Supón que existe un cerrajero, al borde de la sesentena, llamado Anónimo. Batallado en madrugadas de trinchera, parapetado tras estraperlo de cazalla o sol y sombra. Apenas me voy a extender mucho en su naturaleza. Imagina lo poco lustroso de su figura amoratada por efecto del alcohol barriobajero, bajo un pelo hirsuto y desmadejado, con almendrados ojos explosivos, amenazando escapar de sus órbitas. Tiembla a menudo, incluso sus dientes tienen la desgracia de sucumbir al castañetear con sonido perceptible cada vez que, de madrugada, se levanta a mear. Sus vecinos, cuando deposita la bolsa de basura en el contenedor comunitario, no tienen muy claro si él suele dejarse caer a su lado o no, cerrando desde dentro la tapa cada noche. A tenor de su olor, justifican cuando cuchichean entre ellos, parece que aquel sórdido lugar fuera su cama. Asienten al unísono cuando uno afirma que, por mediación de un amigo, y a este de otro conocido, y a aquel de un compañero de trabajo, ha llegado a sus oídos que Anónimo tiene problemas mentales. Pero un segundo aduce que, intrigado, ha hecho guardia desde su ventana más de una noche, incluso se ha encaramado de madrugada al contenedor. Ni rastro de Anónimo. El hedor que desprende, de resultas, no puede tener nada de impostado. 
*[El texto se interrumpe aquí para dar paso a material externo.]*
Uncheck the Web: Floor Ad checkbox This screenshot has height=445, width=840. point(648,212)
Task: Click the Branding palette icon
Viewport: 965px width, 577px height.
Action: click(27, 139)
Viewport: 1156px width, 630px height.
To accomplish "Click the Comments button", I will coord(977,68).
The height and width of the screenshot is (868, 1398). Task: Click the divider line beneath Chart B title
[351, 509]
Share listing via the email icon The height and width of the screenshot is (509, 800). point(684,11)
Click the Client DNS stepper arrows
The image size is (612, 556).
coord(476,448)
Anónimo no tiene muchos ingresos, y los pocos que tiene se van entre su afición a putas, alcohol y los cuatro regalos que le hace permanentemente a su hija, por encima de que su exmujer pretenda que se aleje de ambas definitivamente. Tampoco ella soporta su hedor; a su hija, sin embargo, no parece importarle siempre y cuando la nutra de caprichos y algún billete ocasional. No deja de insistirle, en privado, que se duche y compre ropa nueva. Y Anónimo suspira enternecido porque acaba de deslizar, con disimulo en la mano de Cristina, los cincuenta euros de la última puerta que abrió hace tres días. Ya no le queda dinero. Quizás con la próxima cerradura. Mañana o pasado.

 
Al día siguiente acontece un problema. También el siguiente. Y sucesivos. En tres semanas está escuálido, arrastrando su pellejo mientras saca una bolsa de basura cada vez más ligera. Las aseguradoras ya no le llaman. Sobrevive gracias a yogures caducados. Se han olvidado de Anónimo y su situación, por patética, llega a conmover a ciertos vecinos que vuelven a murmurar en corrillos sobre la conveniencia de darle comida. Lo hacen a cierta distancia unos de otros. En un hilo de voz que se filtra tras mascarillas. Ha llegado el Coronavirus. Si nadie sale de casa, nadie puede olvidarse las llaves dentro. A esa conclusión llegan para justificar el deplorable estado de su vecino. Necesita ayuda. Silencio. En eso han convergido y, acto seguido, se giran y regresan al hogar. Desde que empezó la epidemia trancan con dos giros de llavín las puertas de sus casas. Siempre dejan la llave metida por dentro. A ver quién se fía de Anónimo. En su fuero interno ya se han desprendido de la careta social y solo les queda su podredumbre.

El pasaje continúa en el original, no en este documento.